From: Dr . Jürgen Sauermann
Subject: Re: [Bug-apl] Miscellaneous minor fixes
Date: Thu, 4 Jul 2019 15:42:43 +0200
User-agent: Mozilla/5.0 (X11; Linux i686; rv:60.0) Gecko/20100101 Thunderbird/60.6.1

Hi Alexey,

thanks, I will fix things as suggested.

Regarding signed vs. unsigned, the question is not so much if the chosen type can
hold the value but the number of comparisons needed to compute if a value fits into
a range (where the vast majority of cases the range starts at 0).
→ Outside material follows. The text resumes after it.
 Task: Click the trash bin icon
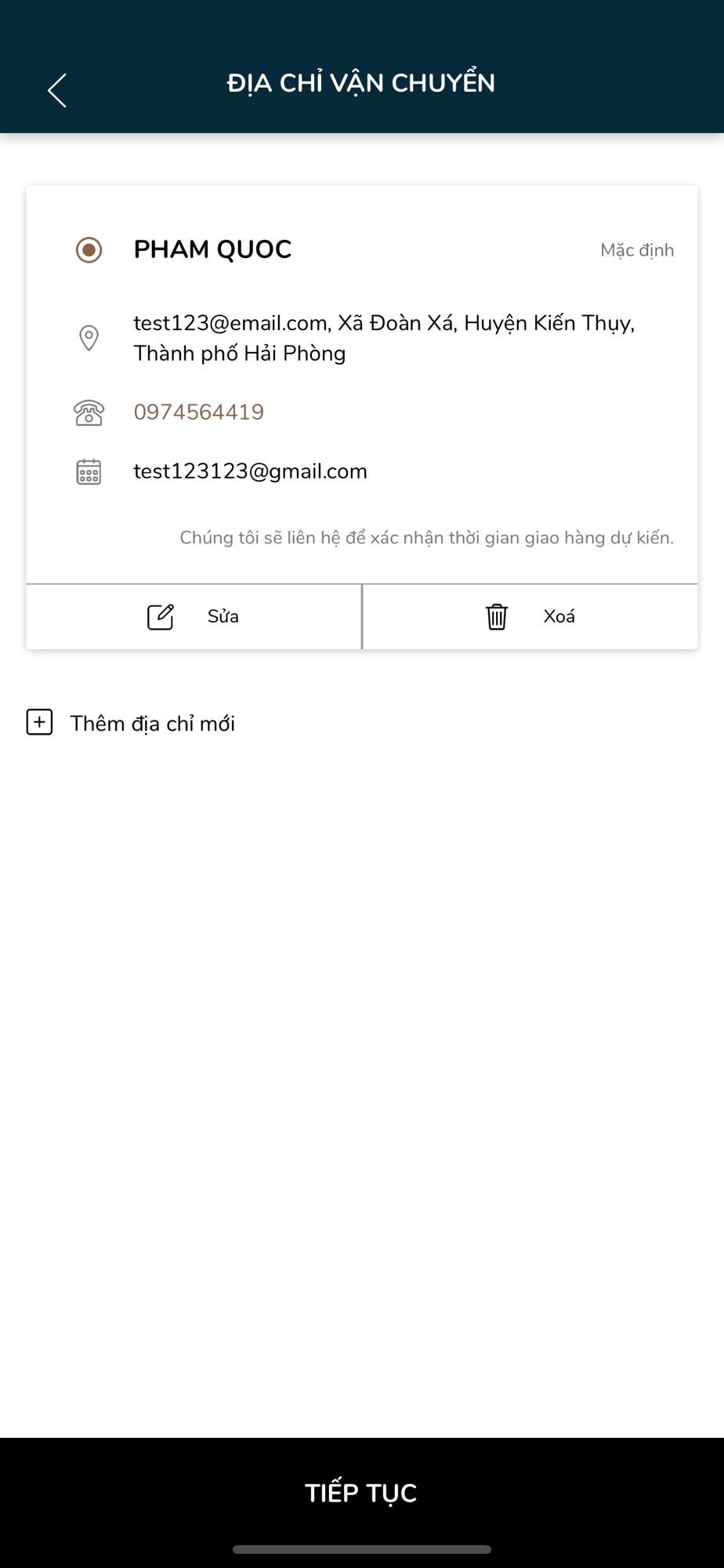(x=497, y=616)
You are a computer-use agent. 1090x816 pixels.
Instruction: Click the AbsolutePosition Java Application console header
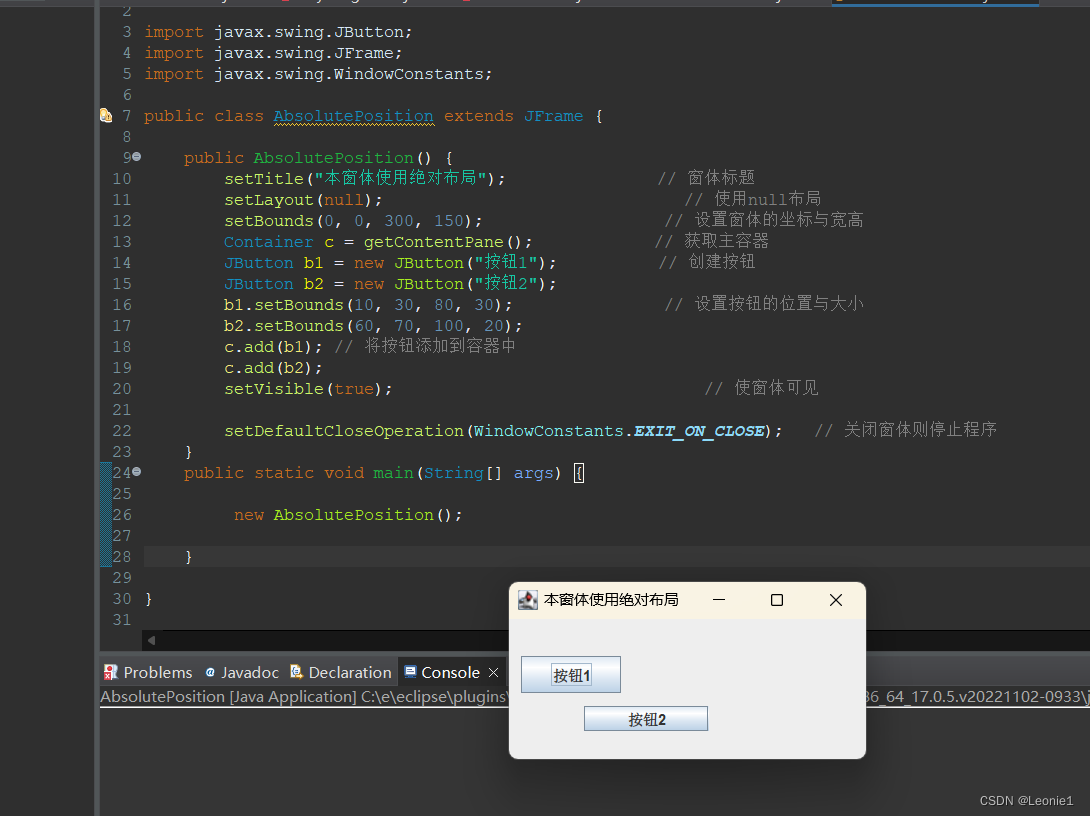coord(250,696)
A signed X falls into range [0, N] iff:   X ≥ 0 and X < N
An unsigned X
falls into range [0, N] iff:   X < N

For that reason I tend to prefer unsigned over signed. Unfortunately I did not do that consistently.
My class Simple_string (which has now died for good) was using signed instead of unsigned for
the string length. Although unsigned is more efficient in comparisons, unsigned arithmetic is more
dangerous in case of overflows (which was my primary reason for choosing it). This fired back
badly (with milllions of warnings) when I replaced Simple_string<X> with std::string<X> which
uses unsigned for the length.

Best Regards,
Jürgen


On 7/4/19 3:13 PM, Alexey Dokuchaev wrote:
Building APL with GCC 7/8 required some minor patching: src/Error.hh,
in set_error_line_X() methods, there are calls to strncpy(3), so it
needs #include <cstring> or #include <string.h>.

Also, had to change types of total_memory from unsigned to signed,
those values are compared to values of type rlim_t which is signed.
Such comparison causes error.  Since there types are 64-bit, it does
not make sense to make them unsigned, they are huge enough to hold any
reasonable values, be it positive or negative.

On FreeBSD, I've also needed to explicitly #include <sys/socket.h>
which on GNU/Linux is included implicitly via other headers.  And two
calls to ::bind() were missing global namespace specifier which broke
the builds with compilers that default to newish C++ standards.